Oppervlaktewater in nieuwbouwwijken

De Nota Ruimte geeft onvoldoende aanwijzingen, in de vorm van hoeveelheden vast te houden of te bergen water, om effecten van de doelstelling te kunnen meten. Deze indicator geeft aan of er in nieuwbouwwijken voldoende berging in het oppervlaktewater mogelijk is ter voorkoming van wateroverlast in stedelijk gebied. Waterschappen hanteren vaak voor nieuwbouw- en herstructureringswijken een richtgetal van minimaal 10% oppervlaktewater (zie tabel, link). Dit richtgetal wordt ook voor deze indicator gebruikt. In 2004 was in bebouwd gebied gemiddeld 1,5% open water aanwezig, waarbij het aandeel in laag-Nederland hoger was (2%) dan in hoog-Nederland (1%). In de nieuwbouwlocaties die tussen 2000 en 2006 zijn gebouwd, is meer open water aanwezig: gemiddeld 5% in laag-Nederland en 2% in hoog-Nederland. Over de periode 1996 - 2006 lijkt het aandeel open water in nieuwbouwwijken te verminderen: gemiddeld voor Nederland was dit 4,5% in de nieuwbouw die gebouwd is tussen 1996 en 2000, 4% voor de periode van 2000 tot 2003 en 3,5% voor 2003 - 2006.
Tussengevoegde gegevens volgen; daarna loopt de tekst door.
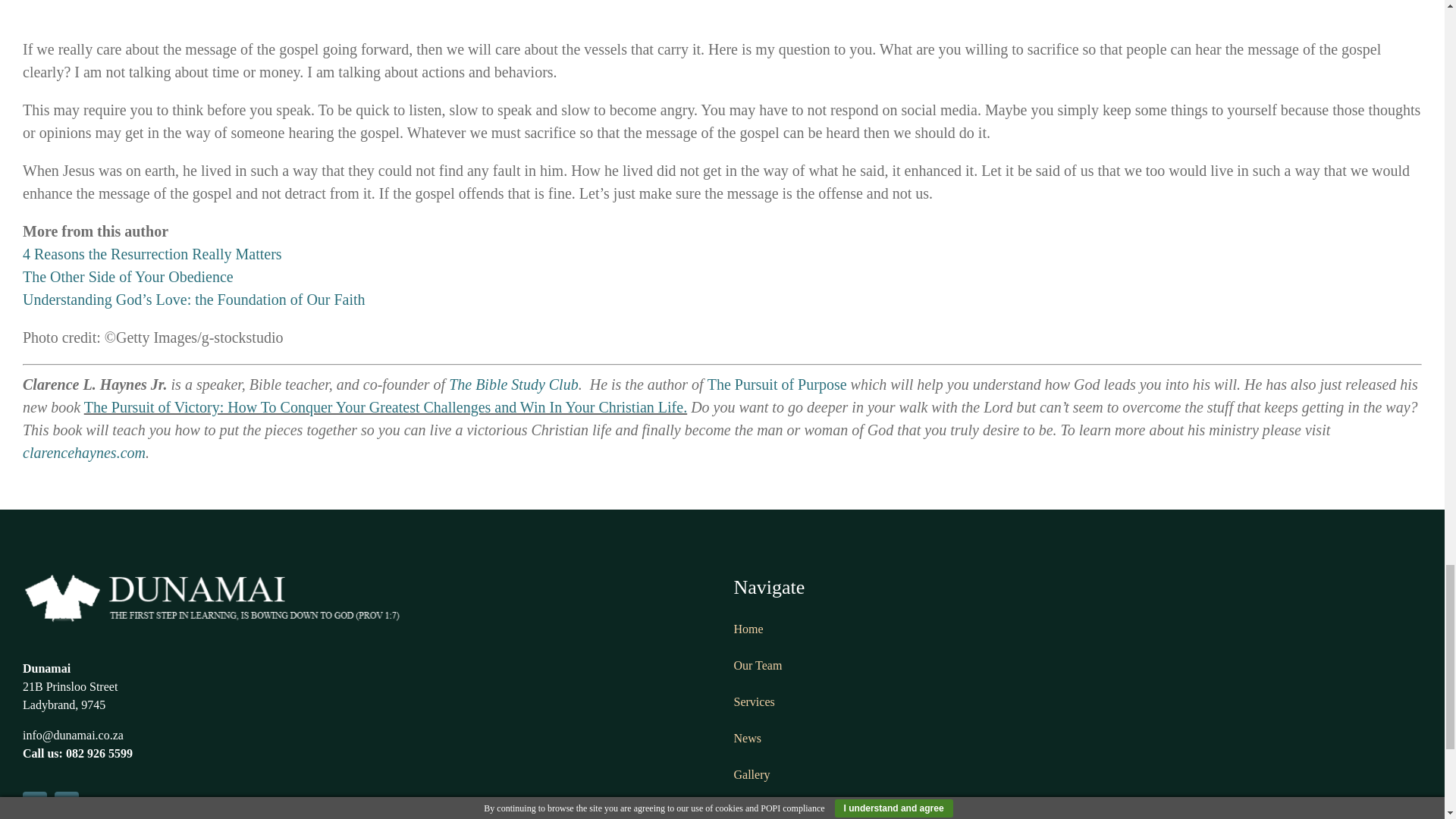
Facebook (34, 803)
4 Reasons the Resurrection Really Matters (152, 253)
The Other Side of Your Obedience (127, 276)
Email (66, 803)
Our Team (758, 665)
WhiteLogo (212, 597)
Services (753, 701)
The Bible Study Club (513, 384)
The Pursuit of Purpose (777, 384)
Given the description of an element on the screen output the (x, y) to click on. 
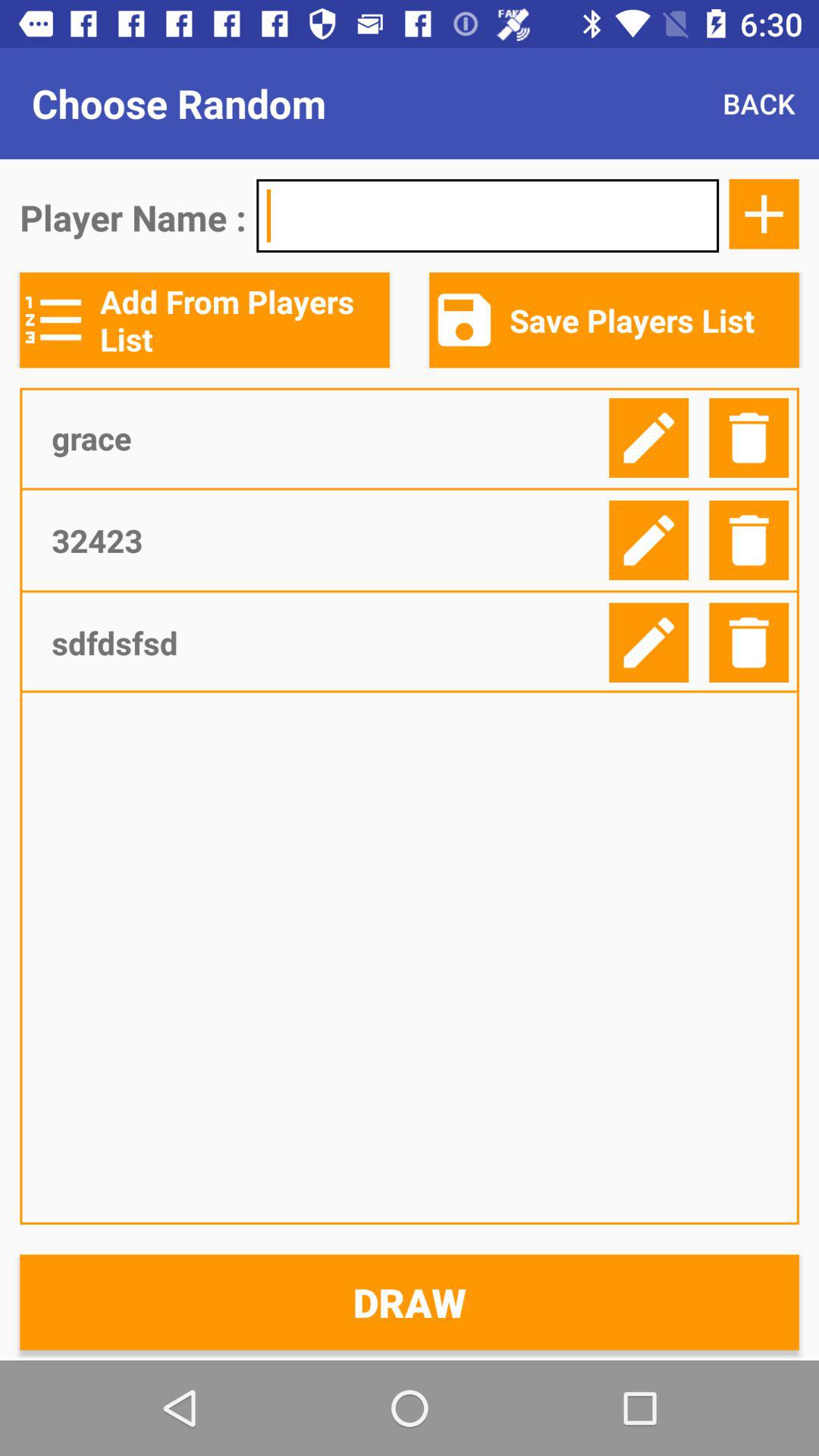
edit player (648, 540)
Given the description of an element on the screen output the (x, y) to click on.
Meeste nieuwbouwwijken halen richtgetal waterberging niet

Het richtgetal van minimaal 10% open water werd in de meeste nieuwbouwwijken niet gehaald. Gemeenten met een aandeel hoger dan 10% liggen voornamelijk in de veenweidegebieden en droogmakerijen van Noord- en Zuid-Holland, Flevoland en Friesland. Overigens speelt het probleem van waterberging in alle stedelijke gebieden en niet alleen in laag-Nederland, maar 'met name in diepe polders leidt verstedelijking en uitbreiding van infrastructuur tot afwenteling van de wateropgave naar andere gebieden' (VROM et al., 2007). Bovendien is de meeste verstedelijking in laag-Nederland te vinden.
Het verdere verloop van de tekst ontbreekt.